(A block of data)

------------------------

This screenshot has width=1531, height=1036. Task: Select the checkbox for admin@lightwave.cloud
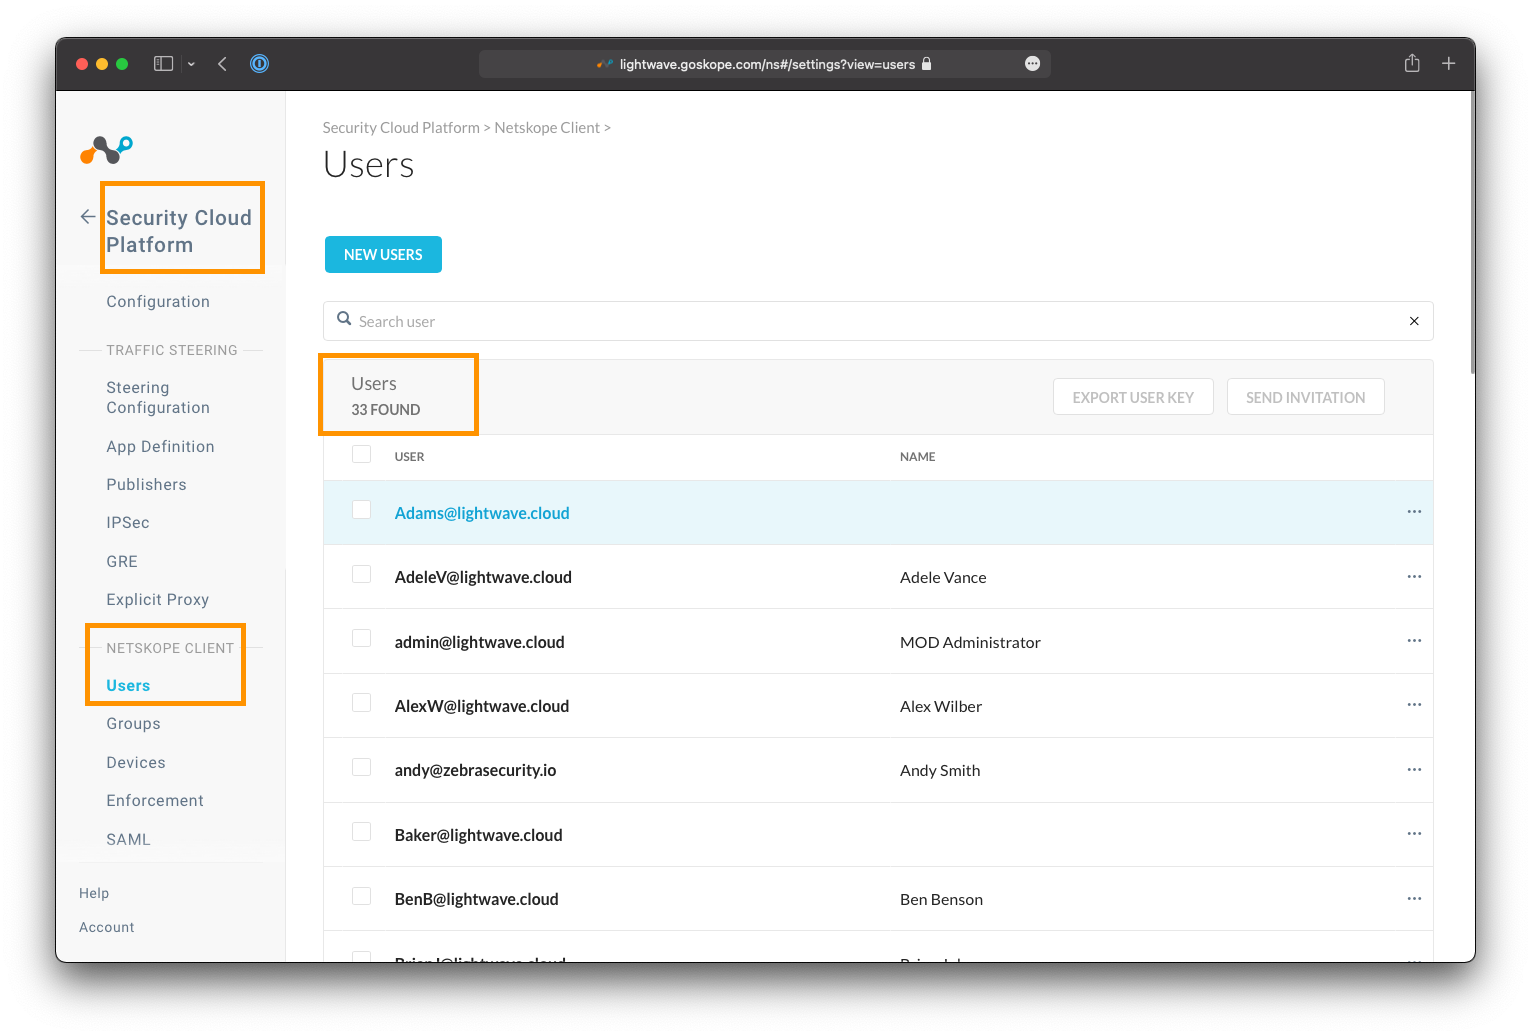(362, 639)
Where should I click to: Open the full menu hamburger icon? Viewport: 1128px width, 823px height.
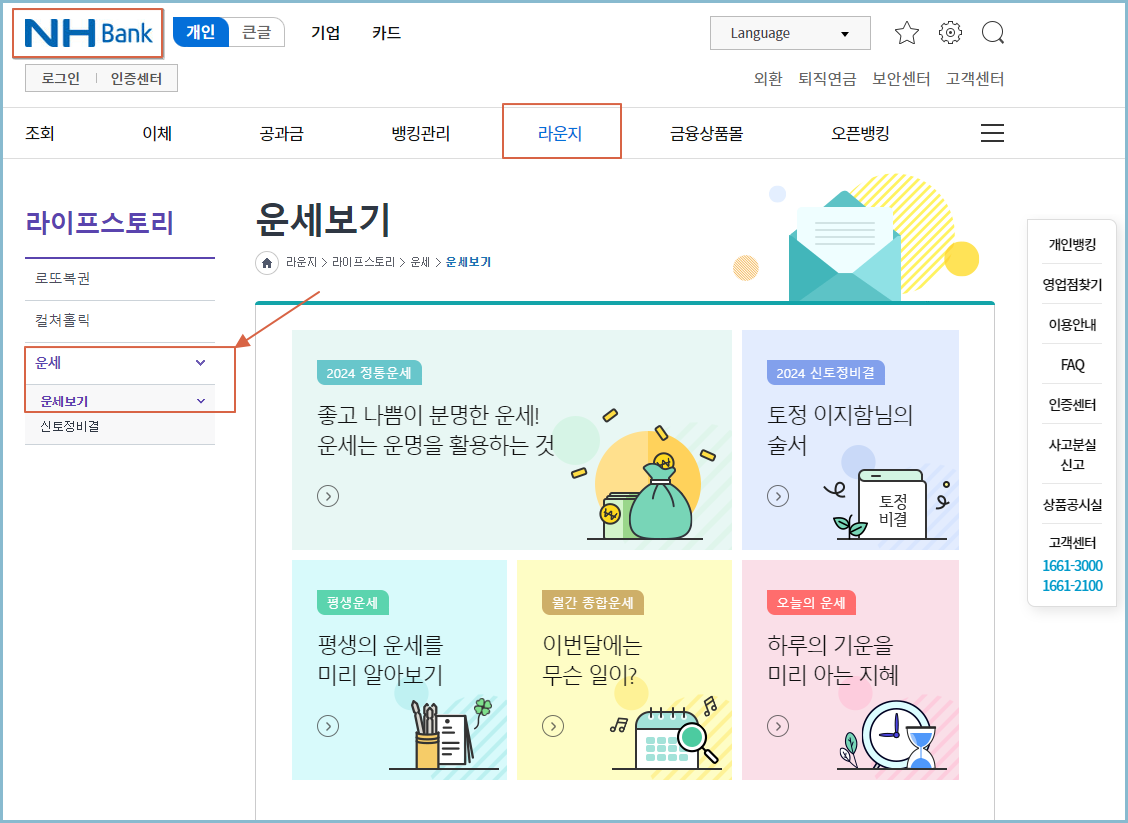992,132
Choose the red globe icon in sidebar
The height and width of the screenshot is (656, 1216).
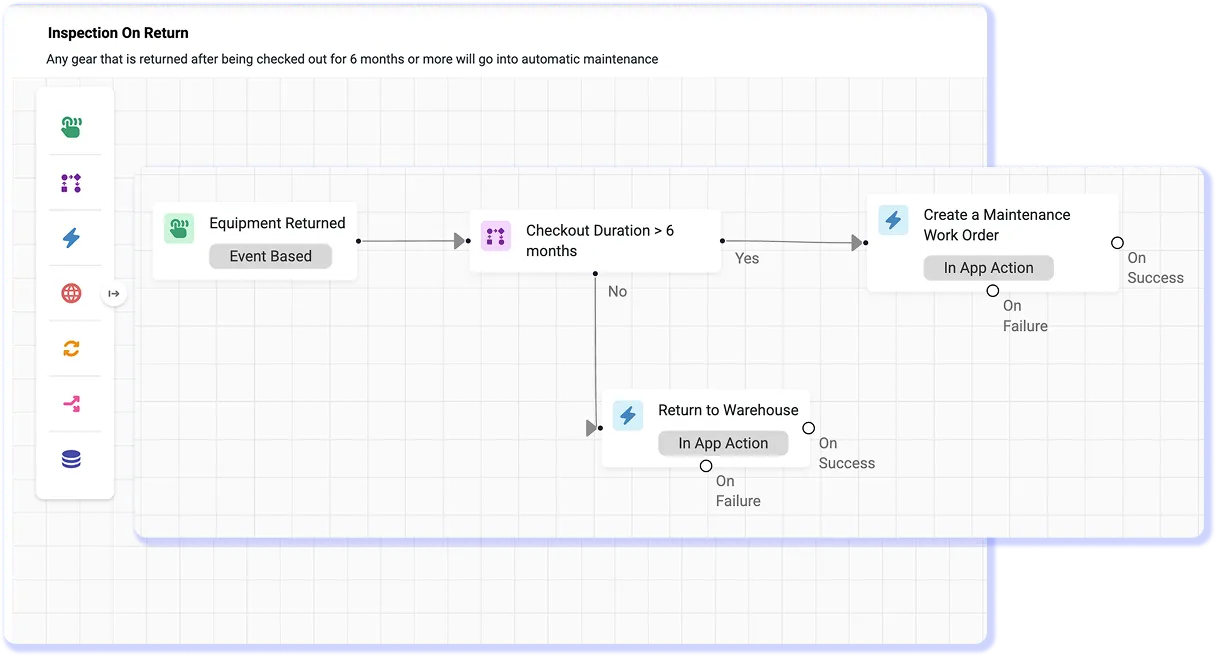click(71, 293)
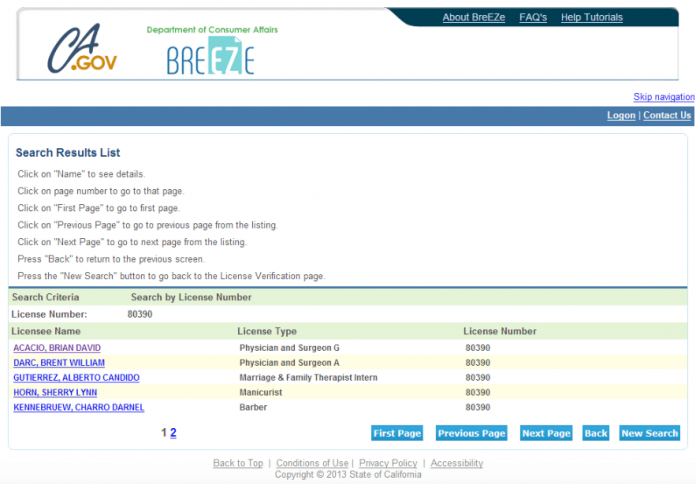Open the Contact Us link
The width and height of the screenshot is (696, 484).
pyautogui.click(x=666, y=115)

------------------------

◆ Your instructions
Rename "icon" to "button" and write out the material from the line with "Where should I" through its final line, changing nothing else. Leave the pictures out of your answer.

◆ Finished exercise
Where should I click to: Open the full menu hamburger button? Viewport: 1128px width, 823px height.
992,132
Choose the red globe button in sidebar
The height and width of the screenshot is (656, 1216).
click(71, 293)
Open the Contact Us link
The width and height of the screenshot is (696, 484).
pyautogui.click(x=666, y=115)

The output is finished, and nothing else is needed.